Segment Start: Source records

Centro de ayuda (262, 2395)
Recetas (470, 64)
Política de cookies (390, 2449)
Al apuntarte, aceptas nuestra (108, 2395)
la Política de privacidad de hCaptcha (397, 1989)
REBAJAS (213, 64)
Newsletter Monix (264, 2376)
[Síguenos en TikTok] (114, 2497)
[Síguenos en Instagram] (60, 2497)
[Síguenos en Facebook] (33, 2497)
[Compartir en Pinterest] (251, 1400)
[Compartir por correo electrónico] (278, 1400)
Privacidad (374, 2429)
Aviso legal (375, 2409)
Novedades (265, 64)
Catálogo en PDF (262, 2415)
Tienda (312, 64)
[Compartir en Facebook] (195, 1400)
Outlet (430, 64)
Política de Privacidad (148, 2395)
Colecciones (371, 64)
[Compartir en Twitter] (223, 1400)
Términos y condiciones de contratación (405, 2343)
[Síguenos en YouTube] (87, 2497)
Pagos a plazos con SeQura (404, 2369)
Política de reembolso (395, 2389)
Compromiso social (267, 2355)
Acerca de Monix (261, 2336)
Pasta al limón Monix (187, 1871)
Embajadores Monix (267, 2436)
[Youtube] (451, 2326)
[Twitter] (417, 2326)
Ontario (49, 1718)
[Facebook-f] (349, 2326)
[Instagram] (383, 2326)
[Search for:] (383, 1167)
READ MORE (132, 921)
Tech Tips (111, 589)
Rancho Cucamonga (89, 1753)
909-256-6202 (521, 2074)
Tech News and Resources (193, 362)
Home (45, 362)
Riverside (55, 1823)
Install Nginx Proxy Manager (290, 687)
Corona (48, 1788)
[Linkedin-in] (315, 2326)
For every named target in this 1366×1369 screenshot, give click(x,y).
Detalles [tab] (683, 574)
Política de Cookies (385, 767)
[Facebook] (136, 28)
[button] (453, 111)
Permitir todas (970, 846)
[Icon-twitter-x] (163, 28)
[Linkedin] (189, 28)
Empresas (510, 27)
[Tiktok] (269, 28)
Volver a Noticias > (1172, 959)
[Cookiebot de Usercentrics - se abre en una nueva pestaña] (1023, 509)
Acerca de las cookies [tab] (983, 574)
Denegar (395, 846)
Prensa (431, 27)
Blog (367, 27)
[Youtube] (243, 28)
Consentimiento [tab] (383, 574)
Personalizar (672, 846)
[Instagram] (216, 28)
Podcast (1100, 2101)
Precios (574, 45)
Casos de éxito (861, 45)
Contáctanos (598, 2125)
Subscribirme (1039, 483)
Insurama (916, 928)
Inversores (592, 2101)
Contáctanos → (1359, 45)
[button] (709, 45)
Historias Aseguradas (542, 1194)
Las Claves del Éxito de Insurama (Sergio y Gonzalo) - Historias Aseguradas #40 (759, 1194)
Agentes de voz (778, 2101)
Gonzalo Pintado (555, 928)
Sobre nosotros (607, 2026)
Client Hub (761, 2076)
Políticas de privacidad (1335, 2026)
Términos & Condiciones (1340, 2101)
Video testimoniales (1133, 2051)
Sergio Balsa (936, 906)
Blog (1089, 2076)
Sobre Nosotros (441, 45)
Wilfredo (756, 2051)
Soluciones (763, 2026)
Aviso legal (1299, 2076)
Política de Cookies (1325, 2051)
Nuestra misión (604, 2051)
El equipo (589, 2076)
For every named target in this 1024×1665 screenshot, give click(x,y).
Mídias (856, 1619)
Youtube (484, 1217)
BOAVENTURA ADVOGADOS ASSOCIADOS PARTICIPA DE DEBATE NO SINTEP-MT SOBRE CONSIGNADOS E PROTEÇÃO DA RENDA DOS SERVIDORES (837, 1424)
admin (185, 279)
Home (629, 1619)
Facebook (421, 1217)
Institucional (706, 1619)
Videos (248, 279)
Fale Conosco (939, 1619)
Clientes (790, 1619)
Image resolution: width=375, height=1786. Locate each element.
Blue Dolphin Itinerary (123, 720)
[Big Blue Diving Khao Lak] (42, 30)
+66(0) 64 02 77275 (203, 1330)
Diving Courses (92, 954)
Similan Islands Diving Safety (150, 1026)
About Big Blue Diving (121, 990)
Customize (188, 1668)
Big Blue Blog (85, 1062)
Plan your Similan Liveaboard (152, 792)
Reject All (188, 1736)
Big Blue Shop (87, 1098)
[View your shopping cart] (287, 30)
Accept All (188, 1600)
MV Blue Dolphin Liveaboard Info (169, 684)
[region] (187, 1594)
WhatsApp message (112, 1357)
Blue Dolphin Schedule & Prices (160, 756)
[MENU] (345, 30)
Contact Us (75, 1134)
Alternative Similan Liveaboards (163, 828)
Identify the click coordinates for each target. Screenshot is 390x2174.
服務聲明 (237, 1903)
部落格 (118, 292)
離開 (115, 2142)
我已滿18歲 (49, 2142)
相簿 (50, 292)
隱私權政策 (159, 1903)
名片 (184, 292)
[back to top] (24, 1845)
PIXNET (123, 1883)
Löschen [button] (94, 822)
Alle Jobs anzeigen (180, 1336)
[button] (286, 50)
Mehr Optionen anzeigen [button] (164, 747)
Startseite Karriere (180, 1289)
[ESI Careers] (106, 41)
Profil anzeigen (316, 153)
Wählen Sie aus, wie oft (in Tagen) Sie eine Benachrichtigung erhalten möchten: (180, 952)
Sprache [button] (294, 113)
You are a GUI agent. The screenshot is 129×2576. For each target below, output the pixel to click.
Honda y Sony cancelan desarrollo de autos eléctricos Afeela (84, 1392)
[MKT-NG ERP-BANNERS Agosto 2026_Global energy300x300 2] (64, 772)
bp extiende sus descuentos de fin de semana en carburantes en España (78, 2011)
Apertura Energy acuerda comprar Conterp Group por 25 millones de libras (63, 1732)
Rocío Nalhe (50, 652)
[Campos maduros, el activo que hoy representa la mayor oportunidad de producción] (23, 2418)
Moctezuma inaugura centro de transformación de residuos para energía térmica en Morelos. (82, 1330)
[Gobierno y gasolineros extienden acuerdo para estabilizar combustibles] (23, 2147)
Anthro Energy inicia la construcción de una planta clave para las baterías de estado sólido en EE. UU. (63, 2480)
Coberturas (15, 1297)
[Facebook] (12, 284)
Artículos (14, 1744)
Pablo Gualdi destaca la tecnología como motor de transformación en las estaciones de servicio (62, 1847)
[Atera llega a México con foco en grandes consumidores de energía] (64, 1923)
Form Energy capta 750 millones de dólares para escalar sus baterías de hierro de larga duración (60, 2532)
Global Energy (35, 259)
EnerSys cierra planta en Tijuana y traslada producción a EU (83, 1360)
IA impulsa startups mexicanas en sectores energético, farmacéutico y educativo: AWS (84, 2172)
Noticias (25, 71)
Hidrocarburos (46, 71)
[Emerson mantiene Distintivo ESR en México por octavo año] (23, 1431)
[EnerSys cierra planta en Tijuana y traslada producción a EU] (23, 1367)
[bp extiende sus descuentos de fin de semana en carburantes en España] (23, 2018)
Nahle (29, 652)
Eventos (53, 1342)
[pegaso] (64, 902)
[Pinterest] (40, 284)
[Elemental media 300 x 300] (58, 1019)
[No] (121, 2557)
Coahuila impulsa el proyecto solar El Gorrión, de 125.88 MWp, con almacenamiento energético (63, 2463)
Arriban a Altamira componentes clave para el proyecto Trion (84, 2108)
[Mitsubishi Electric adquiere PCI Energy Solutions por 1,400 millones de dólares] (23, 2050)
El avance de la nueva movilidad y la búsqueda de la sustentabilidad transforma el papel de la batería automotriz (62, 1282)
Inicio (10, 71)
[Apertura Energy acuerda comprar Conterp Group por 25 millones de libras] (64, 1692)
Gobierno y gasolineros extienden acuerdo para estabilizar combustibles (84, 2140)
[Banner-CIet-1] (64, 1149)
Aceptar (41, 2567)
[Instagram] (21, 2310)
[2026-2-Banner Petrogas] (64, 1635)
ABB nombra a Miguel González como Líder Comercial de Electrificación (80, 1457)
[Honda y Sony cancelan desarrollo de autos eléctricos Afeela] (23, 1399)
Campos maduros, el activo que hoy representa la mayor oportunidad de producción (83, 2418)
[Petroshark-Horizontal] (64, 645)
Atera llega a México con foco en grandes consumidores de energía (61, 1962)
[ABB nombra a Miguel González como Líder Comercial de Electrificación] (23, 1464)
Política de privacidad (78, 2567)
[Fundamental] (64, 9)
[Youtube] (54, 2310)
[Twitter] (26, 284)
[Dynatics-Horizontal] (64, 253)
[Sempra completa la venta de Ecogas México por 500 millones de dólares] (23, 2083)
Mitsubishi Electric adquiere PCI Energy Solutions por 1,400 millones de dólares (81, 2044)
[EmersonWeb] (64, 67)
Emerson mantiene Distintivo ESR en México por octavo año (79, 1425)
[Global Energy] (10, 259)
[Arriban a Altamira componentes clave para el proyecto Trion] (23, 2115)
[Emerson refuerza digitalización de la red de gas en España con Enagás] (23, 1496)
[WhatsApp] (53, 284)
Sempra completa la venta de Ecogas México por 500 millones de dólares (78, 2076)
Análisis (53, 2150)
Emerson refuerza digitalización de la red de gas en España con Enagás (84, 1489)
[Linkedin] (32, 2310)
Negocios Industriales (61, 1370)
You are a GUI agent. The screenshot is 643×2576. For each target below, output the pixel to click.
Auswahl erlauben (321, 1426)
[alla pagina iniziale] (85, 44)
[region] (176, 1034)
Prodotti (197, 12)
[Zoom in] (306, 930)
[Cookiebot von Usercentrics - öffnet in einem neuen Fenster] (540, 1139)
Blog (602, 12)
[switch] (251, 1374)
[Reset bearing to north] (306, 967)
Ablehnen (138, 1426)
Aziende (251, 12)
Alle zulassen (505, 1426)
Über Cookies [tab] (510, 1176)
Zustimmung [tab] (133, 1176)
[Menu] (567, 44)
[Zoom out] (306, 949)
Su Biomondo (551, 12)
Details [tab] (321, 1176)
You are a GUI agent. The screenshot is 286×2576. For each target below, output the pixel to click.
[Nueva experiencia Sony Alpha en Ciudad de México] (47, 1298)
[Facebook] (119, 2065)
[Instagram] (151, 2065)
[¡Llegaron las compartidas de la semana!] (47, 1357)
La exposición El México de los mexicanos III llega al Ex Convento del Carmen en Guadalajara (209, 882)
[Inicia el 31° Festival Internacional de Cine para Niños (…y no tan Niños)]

Segment End: Source records

Begin at the line that has "Empresas (510, 27)" in the entries above; stop after the line that has "[Instagram] (216, 28)". Transcribe exactly those lines and no others.

- _Answer section_:
Empresas (510, 27)
[Tiktok] (269, 28)
Volver a Noticias > (1172, 959)
[Cookiebot de Usercentrics - se abre en una nueva pestaña] (1023, 509)
Acerca de las cookies [tab] (983, 574)
Denegar (395, 846)
Prensa (431, 27)
Blog (367, 27)
[Youtube] (243, 28)
Consentimiento [tab] (383, 574)
Personalizar (672, 846)
[Instagram] (216, 28)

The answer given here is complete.